++++ Passage given ++++

April 12 marks the 242nd birthday of Henry Clay, perhaps the greatest American politician to never win the presidency, but not for lack of trying.

James C. Klotter, the Kentucky state historian, explores the unique circumstances of why Clay came up short in five attempts at the White House in Henry Clay: The Man Who Would Be President (Oxford University Press, $34.95). Clay received electoral votes for president in the 1824, 1832 and 1844 presidential elections and was a central figure in U.S. politics for 50 years.

As a young attorney, Clay moved to Lexington from Virginia when he was 20 years old. The fortunes of the Bluegrass region rise and fall much like Clay’s political prospects. 

Within five years, Clay was elected to the Kentucky state legislature, then later represented Kentucky in both the U.S. Senate and U.S. House of Representatives, where he was Speaker of the House. Clay also served as secretary of state under President John Quincy Adams and was a longtime leader of the Whig party.

Clay’s Ashland estate in Lexington serves as a major influence in Klotter’s political portrait. “Ashland not only served as place of respite for Clay but also a part of the successful model that Clay presented to the world as part of his American System,” Klotter writes. Slavery was certainly a factor in Clay’s success and the limits to it.

Whether he is remembered as the “Great Compromiser” or the “Great Rejected,” Klotter assures that history takes note of the irrepressible Henry Clay.

++++ Supplied material ++++

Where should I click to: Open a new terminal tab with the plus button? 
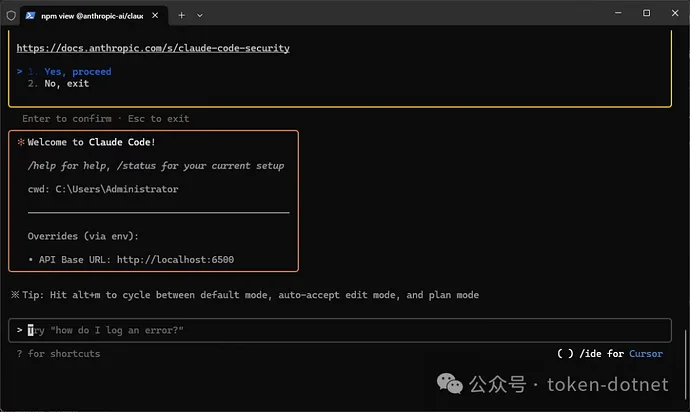(x=181, y=15)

++++

__Written problem 1__. Name every presidential election year in which the Henry Clay passage says Clay received electoral votes.
__Written problem 2__. Please copy everything in the Henry Clay passage from "April 12 marks" down to "for 50 years.", word for word.
__Written problem 3__.
Answer these from the Henry Clay passage:
(a) How old was Clay when he moved to Lexington?
(b) Under which president did Clay serve as secretary of state?
(c) Of which state is Klotter the state historian?

__Solution 1__. 1824, 1832, 1844

__Solution 2__.
April 12 marks the 242nd birthday of Henry Clay, perhaps the greatest American politician to never win the presidency, but not for lack of trying.

James C. Klotter, the Kentucky state historian, explores the unique circumstances of why Clay came up short in five attempts at the White House in Henry Clay: The Man Who Would Be President (Oxford University Press, $34.95). Clay received electoral votes for president in the 1824, 1832 and 1844 presidential elections and was a central figure in U.S. politics for 50 years.

__Solution 3__.
(a) 20 years old
(b) John Quincy Adams
(c) Kentucky